**To do:**
Which lines of the records below contain the word "search"? Report each of them in full.
-- Supplied records follows --
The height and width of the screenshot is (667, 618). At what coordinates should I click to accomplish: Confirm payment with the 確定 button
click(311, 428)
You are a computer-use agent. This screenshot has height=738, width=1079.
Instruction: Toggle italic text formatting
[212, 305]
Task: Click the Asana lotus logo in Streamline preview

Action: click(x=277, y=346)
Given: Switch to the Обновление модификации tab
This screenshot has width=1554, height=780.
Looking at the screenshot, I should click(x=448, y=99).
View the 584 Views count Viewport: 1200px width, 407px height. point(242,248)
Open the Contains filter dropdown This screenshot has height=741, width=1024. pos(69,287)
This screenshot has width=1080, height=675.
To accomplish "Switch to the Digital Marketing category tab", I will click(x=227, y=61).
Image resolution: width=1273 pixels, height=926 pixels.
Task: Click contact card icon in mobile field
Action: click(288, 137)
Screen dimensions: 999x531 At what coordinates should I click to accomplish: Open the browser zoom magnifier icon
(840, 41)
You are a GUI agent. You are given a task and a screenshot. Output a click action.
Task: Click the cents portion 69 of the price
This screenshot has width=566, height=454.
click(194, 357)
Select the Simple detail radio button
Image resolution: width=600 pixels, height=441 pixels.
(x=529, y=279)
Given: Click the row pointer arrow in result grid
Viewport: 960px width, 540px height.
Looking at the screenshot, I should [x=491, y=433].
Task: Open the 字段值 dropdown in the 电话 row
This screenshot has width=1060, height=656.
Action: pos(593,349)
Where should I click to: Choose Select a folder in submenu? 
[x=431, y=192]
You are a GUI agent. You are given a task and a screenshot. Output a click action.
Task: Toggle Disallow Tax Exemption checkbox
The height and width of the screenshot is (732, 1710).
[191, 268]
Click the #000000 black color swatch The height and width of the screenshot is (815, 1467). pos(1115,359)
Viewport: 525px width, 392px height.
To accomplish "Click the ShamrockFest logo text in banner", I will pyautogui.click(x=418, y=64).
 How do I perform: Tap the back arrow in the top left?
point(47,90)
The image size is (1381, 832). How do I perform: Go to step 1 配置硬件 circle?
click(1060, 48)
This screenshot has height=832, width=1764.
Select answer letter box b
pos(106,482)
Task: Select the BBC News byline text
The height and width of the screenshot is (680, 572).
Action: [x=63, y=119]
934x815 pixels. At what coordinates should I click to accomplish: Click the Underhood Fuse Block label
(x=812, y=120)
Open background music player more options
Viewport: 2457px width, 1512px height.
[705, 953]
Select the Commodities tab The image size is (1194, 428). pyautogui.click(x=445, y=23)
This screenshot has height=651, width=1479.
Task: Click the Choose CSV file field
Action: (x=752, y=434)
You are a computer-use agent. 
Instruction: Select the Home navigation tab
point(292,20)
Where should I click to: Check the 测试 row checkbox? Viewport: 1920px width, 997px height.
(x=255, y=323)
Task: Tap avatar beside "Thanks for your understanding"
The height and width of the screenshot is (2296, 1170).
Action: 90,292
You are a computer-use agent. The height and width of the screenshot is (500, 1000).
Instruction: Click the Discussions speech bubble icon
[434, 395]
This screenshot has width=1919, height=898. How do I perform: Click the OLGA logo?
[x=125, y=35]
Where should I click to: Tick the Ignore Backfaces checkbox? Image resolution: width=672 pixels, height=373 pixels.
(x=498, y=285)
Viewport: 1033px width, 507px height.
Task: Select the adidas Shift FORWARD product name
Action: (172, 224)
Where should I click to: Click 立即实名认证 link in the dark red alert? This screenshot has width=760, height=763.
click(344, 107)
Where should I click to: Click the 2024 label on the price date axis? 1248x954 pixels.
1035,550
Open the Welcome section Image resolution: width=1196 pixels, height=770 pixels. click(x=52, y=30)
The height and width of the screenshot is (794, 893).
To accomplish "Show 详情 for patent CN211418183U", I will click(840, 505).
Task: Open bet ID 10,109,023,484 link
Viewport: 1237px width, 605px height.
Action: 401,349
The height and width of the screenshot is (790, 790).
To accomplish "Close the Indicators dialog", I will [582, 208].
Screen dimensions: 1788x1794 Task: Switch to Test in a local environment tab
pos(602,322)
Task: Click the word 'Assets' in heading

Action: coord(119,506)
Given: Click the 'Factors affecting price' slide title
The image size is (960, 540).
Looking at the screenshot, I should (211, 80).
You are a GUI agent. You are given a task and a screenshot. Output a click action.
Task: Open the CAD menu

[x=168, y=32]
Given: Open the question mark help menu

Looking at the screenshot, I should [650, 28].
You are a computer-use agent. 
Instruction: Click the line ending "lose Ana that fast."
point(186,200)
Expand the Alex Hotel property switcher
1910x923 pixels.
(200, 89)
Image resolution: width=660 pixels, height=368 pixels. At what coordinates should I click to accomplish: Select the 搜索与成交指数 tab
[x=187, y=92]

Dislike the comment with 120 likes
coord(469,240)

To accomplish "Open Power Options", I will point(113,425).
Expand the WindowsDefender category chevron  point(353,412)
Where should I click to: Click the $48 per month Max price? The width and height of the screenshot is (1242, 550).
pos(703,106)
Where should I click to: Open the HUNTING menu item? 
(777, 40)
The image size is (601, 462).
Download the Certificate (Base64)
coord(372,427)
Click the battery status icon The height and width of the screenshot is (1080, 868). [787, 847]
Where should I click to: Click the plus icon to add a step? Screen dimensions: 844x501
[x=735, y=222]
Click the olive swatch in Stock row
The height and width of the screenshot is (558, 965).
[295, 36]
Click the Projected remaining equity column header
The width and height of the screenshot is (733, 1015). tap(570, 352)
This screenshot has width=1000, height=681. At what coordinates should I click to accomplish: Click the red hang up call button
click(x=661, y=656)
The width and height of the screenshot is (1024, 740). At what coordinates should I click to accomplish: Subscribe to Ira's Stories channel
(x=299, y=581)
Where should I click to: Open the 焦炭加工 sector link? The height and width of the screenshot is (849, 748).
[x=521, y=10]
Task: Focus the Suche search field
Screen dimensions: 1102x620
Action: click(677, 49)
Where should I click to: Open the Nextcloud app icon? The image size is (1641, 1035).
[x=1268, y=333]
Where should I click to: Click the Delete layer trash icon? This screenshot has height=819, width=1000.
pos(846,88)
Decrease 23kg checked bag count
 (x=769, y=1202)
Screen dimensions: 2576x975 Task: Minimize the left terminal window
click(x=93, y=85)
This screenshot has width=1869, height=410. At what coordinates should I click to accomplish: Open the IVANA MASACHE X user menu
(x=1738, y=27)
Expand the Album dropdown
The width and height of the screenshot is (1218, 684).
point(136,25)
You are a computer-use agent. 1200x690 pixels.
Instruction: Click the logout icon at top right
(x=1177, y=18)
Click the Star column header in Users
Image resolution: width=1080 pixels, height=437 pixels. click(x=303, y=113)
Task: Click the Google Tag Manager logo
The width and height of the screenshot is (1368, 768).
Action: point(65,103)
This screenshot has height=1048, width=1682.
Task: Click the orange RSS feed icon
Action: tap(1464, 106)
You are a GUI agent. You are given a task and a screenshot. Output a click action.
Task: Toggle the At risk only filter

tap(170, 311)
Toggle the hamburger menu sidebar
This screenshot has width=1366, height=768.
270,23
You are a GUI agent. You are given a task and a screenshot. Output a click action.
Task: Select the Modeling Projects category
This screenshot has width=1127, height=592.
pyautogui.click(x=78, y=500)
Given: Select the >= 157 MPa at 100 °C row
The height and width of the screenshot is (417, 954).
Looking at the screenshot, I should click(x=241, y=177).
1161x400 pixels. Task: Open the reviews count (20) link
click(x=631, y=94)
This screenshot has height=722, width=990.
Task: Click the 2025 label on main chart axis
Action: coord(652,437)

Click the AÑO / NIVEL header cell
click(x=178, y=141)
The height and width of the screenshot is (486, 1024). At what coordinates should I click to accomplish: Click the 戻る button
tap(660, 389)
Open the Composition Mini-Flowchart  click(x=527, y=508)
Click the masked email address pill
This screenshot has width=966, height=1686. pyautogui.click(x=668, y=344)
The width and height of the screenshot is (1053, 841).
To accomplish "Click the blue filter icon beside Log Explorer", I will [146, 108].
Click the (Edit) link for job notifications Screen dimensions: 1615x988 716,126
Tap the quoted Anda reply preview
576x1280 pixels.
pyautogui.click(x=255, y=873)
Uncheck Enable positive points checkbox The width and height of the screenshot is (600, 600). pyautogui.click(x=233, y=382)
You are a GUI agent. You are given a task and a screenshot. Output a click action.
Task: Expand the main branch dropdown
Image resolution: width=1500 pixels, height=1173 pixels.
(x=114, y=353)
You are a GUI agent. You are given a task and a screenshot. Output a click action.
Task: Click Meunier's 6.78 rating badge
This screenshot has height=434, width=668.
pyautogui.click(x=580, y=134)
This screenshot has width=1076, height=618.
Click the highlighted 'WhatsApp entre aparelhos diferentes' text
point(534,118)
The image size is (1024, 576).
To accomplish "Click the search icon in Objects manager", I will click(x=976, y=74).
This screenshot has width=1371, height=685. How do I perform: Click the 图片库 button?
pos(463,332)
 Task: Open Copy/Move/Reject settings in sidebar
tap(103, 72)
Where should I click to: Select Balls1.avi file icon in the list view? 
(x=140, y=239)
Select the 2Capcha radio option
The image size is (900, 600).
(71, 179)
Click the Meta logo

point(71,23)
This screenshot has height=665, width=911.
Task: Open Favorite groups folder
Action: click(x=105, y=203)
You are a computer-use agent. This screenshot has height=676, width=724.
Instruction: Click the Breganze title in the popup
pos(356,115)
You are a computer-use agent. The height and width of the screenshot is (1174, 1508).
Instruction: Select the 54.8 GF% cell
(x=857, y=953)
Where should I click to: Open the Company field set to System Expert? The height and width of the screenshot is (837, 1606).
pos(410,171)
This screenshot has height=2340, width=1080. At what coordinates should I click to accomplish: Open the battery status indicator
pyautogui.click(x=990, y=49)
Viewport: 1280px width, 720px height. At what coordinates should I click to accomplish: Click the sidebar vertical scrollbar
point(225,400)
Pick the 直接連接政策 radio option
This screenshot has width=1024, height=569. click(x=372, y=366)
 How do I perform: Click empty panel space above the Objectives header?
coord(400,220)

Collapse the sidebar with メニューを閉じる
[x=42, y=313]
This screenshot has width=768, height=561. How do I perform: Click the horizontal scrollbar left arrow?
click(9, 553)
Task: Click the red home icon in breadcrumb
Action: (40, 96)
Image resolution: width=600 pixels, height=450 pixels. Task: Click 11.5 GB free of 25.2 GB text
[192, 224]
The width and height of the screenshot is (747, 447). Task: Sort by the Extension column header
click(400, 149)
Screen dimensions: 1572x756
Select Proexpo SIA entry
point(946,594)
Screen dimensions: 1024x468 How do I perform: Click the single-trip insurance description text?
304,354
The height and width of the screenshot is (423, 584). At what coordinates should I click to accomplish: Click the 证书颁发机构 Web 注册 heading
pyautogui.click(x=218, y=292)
-- Supplied records concluded --
**Task result:**
Task: Focus the Suche search field
To accomplish "Click the search icon in Objects manager", I will click(x=976, y=74).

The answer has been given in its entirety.